Setting Up: What It’s Actually Like

Let’s walk through what it really takes to get up and running.

1. Build Your “Blueprint”

This is your golden template—an environment with your software, data, and whatever else users need. You can:

  • Start with a clean OS (Windows, Linux, whatever).
  • Install your product, configure settings, add test data.
  • Save it as a reusable template.

Pro Tip: Spend extra time here. The better your blueprint, the smoother every future demo or training session.

2. Spin Up an Environment

When you want to run a demo or class:

  • Clone your blueprint with a few clicks.
  • Set access rules (who, when, how long).
  • Send a unique link to your prospect or trainee.
  • They open it in their browser—no install, no fuss.

3. Track Usage and Engagement

Cloudshare gives you dashboards showing:

  • Who accessed the environment, and when.
  • How long they spent tinkering.
  • What actions they took (if you wire up more granular tracking).

You’ll know if your “hot prospect” actually checked out your demo, or just ignored the invite.

4. Tear Down (or Let Cloudshare Do It)

Environments expire automatically (unless you say otherwise). No mess to clean up. You’re not paying for idle VMs.

Where Cloudshare Shines

  • Complex products: If you’re selling security software, dev tools, or anything that needs a real backend, Cloudshare saves hours of setup and hassle.
  • Repeatable demos: Run the same environment hundreds of times, always fresh.
  • Hands-on training: Perfect for labs, onboarding, or certifications where you want users to do something, not just watch a video.
  • Security: Sandboxed environments mean you’re not exposing your own servers or data.

Where It Falls Short

  • First-time setup: If your product’s installation is hairy, expect a few late nights getting the blueprint just right.
  • Cost: Not for shoestring budgets. Cloudshare is built for teams running lots of demos or training sessions, not the odd one-off.
  • UI/UX polish: It’s functional, but not exactly a joy to use. If you want something that “wows” your prospects visually, this isn’t it.

What About Alternatives?

Cloudshare isn’t the only game in town. You could:

  • Use VMWare, AWS, or Azure for manual environment setup (but expect way more work).
  • Try browser-based alternatives or even interactive product tours (good for simple apps, not complex software).
  • Ship VMs or containers to prospects (but good luck with support).
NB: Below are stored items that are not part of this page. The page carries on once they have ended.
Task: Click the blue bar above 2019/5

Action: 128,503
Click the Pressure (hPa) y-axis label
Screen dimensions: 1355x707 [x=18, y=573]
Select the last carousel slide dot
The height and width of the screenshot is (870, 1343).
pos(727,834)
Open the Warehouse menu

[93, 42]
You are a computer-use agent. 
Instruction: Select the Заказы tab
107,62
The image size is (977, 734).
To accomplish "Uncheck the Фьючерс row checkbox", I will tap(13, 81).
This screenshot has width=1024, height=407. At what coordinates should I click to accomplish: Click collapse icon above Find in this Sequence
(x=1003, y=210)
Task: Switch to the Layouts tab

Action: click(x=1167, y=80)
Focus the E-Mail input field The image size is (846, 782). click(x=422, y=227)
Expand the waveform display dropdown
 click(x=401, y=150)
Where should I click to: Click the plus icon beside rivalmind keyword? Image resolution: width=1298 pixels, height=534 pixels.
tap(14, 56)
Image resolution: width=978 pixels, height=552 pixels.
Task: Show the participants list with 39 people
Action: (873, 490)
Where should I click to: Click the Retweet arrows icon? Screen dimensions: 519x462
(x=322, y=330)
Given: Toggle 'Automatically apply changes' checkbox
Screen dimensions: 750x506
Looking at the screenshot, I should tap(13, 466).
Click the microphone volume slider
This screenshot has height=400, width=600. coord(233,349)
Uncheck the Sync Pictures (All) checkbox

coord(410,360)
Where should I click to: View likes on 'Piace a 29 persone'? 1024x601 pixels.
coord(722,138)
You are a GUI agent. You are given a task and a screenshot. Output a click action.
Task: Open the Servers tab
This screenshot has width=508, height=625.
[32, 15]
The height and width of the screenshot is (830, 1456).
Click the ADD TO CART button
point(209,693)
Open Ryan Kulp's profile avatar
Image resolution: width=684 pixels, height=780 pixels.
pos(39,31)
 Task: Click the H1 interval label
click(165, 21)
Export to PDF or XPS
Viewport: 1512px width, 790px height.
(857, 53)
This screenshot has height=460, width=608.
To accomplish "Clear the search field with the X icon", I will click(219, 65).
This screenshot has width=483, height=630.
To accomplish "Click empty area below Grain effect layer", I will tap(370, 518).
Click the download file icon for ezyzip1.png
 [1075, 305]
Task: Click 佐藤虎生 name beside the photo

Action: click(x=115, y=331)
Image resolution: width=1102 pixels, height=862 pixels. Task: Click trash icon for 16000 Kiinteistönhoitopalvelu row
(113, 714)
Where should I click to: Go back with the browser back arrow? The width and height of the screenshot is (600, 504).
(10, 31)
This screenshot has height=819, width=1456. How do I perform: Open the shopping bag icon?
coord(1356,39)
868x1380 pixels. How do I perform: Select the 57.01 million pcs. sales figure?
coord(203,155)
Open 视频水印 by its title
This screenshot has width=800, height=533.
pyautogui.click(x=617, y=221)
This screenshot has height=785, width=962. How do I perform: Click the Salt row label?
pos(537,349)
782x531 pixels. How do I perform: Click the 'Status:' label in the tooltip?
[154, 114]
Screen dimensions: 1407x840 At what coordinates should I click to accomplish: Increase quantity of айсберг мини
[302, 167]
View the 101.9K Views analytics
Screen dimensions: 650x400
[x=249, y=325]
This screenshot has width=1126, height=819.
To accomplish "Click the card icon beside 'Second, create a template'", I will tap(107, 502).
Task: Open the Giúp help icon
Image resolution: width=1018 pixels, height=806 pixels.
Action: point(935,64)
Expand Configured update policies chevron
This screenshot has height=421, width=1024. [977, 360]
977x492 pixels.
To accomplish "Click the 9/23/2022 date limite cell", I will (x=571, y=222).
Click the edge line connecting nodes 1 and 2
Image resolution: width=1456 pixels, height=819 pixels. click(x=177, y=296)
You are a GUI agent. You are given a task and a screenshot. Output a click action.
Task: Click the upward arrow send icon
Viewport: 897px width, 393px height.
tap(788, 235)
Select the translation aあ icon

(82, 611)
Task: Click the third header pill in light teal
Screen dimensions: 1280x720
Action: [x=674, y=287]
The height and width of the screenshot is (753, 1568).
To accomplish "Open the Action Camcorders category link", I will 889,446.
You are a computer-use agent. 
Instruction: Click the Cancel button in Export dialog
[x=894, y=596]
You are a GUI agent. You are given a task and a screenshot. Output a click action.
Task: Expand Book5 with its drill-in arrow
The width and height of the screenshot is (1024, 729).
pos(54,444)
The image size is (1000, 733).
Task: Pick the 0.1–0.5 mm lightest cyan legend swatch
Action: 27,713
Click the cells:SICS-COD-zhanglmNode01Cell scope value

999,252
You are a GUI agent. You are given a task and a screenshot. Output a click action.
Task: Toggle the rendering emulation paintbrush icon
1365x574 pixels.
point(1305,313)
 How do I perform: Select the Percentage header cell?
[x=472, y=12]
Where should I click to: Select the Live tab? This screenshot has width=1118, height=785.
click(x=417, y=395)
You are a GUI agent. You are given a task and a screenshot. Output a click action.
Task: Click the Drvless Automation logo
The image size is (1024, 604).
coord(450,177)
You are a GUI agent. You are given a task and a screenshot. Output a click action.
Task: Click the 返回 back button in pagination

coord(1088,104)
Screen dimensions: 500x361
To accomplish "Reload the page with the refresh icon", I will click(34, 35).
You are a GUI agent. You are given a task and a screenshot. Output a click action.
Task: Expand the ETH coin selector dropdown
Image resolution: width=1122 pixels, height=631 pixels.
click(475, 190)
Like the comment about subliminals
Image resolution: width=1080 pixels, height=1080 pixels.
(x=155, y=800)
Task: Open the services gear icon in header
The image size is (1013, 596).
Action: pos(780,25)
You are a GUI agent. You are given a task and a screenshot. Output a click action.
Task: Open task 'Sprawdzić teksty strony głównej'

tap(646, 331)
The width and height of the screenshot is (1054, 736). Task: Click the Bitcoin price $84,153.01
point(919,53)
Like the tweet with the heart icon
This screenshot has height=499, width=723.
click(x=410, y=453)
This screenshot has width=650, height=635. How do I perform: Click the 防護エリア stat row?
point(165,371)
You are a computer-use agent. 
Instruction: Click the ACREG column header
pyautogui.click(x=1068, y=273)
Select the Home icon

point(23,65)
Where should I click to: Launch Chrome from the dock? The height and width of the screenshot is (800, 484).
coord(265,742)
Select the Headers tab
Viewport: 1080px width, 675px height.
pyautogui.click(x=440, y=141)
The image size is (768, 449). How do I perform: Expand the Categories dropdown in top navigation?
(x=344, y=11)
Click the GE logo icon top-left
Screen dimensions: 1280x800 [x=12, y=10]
For B2B teams with real software to show, Cloudshare is one of the few that strikes a workable balance between speed, security, and control.

When to Skip It

Don’t bother if:

  • Your product is SaaS and dead simple to trial.
  • You only run a handful of demos per month.
  • You’re expecting a slick, consumer-grade UI.

Tips to Get the Most Out of Cloudshare

  • Invest up front: Spend time perfecting your environment template. It’ll pay off every time you run a session.
  • Automate invites: Use the API or CRM integrations so your team isn’t sending links by hand.
  • Use analytics: Don’t just set and forget—follow up with prospects who actually engaged.
  • Keep environments lean: Don’t load them with unnecessary extras; faster boot times mean happier users.
  • Test your own demo: Walk through it as a user before sending anything to a prospect or trainee.

The Bottom Line

Cloudshare does what it says: it makes virtual product demos and training for complex software about as painless as possible. It’s not flashy, but it works. If you’re running B2B sales or education for a technical product, it’ll save your team loads of time. Just don’t expect miracles—and don’t overcomplicate things. Get your basics right, keep iterating, and let the tool do its job.